Archive for August 2017

Almost 36

I just saw Logan Lucky (2017), grabbed some Taco Bell on the way home, and am now watching some Ozark (2017) with my awesome wife. Birthdays seem less and less important each year. I think that’s one of those “getting older” things. It also seems like a lot has happened this past year regarding my health.

I ended up in the hospital, again, with breathing issues. Official diagnosis was acute asthma exacerbation and acute respiratory failure. I continued to have trouble with oxygen levels dropping with activity and started seeing a pulmonologist specializing in pulmonary hypertension. I was immediately put on lasix, that drug which makes you pee a lot, to get fluid out of my system and started the tests. I’ve had echoes, stress tests, stress echoes, right heart cath, and will soon have a stress right heart cath. The doctor is pretty sure I have exercise induced pulmonary hypertension.

I have also complained for a couple years about my oxygen dipping below 90% for a while. This has always been attributed to the obstructive sleep apnea, but I was finally able to have it tested. An exercise desaturation test had me right at 89% which is just above the magic line for needing supplemental oxygen. A few months later I had a walk test, which is a much more simpler version of the previous one, and my oxygen dropped down to 81% while simply walking down a hallway. That earned me the label of chronic hypoxemic respiratory failure and I’m now on oxygen 24/7.

With all the breathing and oxygen problems it has been hard for me to do what I’d like. It’s difficult to watch myself slowly become less and less able to do what should be normal. I’d love to go to work everyday. I wish I could walk around the zoo all day with my kids. It would be nice to go outside and not have to worry about pollen counts, people burning stuff, or exhaust clouds from the mini-racetrack three miles down the road. I wish the cold air didn’t make my breath catch in my throat, and it’d be awesome if anything over 75F didn’t make me sweat profusely. Oh yeah, and don’t get me started on humidity. The oxygen has definitely helped. I can go see a movie and not feel sick by the end. I can ride in the car for a while and not feel exhausted and out of breath. I don’t have that starving for air feeling like I used to constantly have.

I feel the worst for my kids. I’m not a deadbeat like my father was, but it’s not like I’m able to do what I need to do with them and for them. To them I am seem normal though. They haven’t known me to be anything else but chronically ill. They aren’t confused as to why I don’t always go places. They know I can’t go to grandma’s house because she has cats. They don’t expect me to stay outside with them for long periods of time. They don’t ask me to play outside with them. Instead they go with me to doctor visits. They sometimes accompany me to the hospital for my injections. They know not to touch my drawers of medicine or play with any of my durable medical equipment. My three year old always apologizes if he steps on my oxygen tubing because he knows that might make it hard for me to breathe. I feel blessed with their patience and kindness towards me.
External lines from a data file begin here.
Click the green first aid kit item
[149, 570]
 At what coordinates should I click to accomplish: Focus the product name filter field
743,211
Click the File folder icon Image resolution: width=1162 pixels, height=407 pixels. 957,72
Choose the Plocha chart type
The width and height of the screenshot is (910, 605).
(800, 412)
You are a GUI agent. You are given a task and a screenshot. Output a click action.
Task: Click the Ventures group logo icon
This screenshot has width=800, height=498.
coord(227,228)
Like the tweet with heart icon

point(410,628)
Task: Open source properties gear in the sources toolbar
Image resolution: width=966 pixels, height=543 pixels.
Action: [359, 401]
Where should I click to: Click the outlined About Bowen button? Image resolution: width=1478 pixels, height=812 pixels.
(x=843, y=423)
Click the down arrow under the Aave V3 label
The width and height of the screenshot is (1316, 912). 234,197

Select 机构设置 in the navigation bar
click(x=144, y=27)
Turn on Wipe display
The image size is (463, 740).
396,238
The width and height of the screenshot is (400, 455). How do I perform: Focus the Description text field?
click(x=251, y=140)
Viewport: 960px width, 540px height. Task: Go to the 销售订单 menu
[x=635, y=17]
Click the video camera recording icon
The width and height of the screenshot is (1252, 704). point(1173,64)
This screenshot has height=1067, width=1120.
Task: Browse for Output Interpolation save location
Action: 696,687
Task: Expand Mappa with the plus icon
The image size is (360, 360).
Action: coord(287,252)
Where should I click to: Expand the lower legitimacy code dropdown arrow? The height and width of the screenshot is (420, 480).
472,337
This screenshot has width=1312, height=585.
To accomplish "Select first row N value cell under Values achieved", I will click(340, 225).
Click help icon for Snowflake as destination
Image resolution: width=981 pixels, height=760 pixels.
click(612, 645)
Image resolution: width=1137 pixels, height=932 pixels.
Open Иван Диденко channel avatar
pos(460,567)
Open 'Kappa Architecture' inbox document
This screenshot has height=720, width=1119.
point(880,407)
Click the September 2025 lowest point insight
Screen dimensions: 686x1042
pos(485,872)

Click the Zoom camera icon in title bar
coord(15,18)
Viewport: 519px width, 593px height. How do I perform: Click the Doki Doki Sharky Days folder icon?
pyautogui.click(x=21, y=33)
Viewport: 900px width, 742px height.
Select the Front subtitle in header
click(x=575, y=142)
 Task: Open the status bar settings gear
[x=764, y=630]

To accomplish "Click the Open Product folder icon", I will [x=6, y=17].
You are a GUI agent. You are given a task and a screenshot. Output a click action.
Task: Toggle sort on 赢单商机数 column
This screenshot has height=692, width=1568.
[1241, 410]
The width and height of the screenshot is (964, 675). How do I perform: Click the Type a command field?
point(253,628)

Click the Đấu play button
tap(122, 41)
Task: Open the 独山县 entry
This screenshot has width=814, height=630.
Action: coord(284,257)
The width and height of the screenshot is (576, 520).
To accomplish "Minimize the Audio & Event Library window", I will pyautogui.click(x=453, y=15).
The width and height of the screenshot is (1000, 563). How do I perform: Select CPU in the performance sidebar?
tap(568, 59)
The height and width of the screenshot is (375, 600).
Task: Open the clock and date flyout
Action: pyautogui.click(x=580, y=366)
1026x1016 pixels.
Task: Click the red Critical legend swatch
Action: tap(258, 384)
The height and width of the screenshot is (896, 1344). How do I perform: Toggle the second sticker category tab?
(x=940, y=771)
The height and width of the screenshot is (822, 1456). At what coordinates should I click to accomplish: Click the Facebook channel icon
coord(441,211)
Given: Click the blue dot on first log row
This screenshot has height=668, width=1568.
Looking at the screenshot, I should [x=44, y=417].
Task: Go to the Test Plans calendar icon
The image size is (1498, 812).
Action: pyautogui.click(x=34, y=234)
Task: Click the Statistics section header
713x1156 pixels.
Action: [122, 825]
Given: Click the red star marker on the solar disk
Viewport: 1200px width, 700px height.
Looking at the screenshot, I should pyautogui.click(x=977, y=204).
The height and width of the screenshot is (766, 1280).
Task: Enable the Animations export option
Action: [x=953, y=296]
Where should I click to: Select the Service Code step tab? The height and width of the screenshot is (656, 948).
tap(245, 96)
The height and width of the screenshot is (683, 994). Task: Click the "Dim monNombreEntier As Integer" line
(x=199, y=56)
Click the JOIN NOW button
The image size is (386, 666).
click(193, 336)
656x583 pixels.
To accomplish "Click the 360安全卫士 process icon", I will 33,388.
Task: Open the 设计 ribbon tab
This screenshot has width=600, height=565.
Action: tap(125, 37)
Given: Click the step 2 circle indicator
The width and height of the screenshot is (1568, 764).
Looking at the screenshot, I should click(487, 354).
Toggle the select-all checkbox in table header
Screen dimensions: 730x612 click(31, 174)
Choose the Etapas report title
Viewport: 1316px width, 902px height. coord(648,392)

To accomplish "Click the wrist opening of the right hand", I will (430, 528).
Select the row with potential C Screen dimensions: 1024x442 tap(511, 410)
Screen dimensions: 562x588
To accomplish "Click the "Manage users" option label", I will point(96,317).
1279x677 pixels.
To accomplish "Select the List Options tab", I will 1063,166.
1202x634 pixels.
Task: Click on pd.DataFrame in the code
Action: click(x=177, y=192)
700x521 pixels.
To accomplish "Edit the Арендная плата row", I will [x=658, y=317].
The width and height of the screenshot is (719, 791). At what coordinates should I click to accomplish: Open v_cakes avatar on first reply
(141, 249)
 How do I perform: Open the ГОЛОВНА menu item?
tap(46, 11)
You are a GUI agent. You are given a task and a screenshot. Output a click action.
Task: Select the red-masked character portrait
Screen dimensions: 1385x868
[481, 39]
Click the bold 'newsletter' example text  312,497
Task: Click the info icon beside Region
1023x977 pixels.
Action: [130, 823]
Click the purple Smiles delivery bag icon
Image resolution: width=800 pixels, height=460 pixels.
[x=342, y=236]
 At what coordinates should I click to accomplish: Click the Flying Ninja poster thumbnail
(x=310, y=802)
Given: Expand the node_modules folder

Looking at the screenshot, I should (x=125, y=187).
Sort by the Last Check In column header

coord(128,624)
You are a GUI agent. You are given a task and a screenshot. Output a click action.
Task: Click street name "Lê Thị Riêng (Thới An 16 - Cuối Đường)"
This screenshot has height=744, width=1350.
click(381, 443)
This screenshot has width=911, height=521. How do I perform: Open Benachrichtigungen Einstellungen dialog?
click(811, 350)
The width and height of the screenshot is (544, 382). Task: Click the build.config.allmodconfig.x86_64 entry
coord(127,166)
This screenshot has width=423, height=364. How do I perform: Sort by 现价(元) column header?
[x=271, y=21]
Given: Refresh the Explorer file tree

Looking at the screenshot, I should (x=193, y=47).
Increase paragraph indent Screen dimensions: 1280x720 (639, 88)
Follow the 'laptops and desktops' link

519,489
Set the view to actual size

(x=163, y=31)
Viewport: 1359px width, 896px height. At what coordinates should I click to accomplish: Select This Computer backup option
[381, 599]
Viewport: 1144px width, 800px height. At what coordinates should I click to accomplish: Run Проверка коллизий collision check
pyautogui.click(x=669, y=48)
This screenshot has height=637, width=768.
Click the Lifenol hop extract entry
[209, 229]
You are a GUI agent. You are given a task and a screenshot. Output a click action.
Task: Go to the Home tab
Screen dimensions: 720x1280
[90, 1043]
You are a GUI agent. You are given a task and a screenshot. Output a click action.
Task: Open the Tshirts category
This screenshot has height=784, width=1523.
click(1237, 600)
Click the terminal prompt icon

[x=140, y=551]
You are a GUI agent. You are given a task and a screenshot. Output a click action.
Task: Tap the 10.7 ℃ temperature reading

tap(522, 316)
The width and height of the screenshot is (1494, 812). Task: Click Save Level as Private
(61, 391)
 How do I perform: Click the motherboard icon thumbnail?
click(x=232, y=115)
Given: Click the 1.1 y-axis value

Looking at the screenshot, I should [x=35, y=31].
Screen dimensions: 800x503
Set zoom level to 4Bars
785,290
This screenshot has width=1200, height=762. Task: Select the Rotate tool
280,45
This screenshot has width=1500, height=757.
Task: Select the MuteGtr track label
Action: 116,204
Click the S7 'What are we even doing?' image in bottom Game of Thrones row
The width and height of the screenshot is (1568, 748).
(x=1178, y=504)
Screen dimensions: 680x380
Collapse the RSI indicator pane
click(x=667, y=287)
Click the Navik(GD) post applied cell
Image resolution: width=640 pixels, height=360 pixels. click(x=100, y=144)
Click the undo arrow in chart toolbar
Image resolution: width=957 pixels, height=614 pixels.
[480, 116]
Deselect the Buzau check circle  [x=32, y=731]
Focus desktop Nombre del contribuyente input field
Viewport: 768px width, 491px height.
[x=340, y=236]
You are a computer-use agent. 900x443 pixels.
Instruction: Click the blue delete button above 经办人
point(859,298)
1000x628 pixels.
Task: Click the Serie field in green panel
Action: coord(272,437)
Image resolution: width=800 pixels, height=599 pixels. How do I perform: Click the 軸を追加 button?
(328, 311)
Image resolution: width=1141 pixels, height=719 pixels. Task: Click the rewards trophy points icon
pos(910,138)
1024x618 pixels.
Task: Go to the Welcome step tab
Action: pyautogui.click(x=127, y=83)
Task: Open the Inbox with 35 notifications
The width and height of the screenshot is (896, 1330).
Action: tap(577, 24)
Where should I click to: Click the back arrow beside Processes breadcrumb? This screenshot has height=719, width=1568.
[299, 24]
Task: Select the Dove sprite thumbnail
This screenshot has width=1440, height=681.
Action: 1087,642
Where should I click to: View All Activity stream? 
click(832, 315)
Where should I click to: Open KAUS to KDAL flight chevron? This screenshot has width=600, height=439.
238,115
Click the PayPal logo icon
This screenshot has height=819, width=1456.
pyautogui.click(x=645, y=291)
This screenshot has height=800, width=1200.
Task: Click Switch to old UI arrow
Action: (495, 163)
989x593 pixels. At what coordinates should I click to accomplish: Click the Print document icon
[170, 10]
Oh, and I got a state issued handicap placard today for my car. I am now officially disabled in the eyes of the government. I used to have an issue with that label, but I got over it. I even got over myself enough to attend a convention with the family and allow my wife to push me around in a wheelchair the entire time. There is no way I could have been there without the oxygen and the wheelchair. My doctor is very against me having the handicap placard because he is certain I will cease all exercise. He says having a placard does something to you brain that makes you think you are disabled. The only reason I pushed for it was because the parking services people where I work are so difficult about allowing me to park in a semi-close location. I either pay the standard parking fee and walk half a mile, pay an extra $400 and walk about a block, or get some sort of handicap access. I have an ADA accommodation to be able to use handicap spots on campus, but the parking people still make it very difficult to receive the handicap sticker each year.

Well, I’ve most definitely complained enough for now. My life isn’t all that bad. I have a lot to be thankful for. You should also go see Logan Lucky if at all possible. It’s pretty awesome. Halfway through the movie I had already decided I’m buying it when it’s available.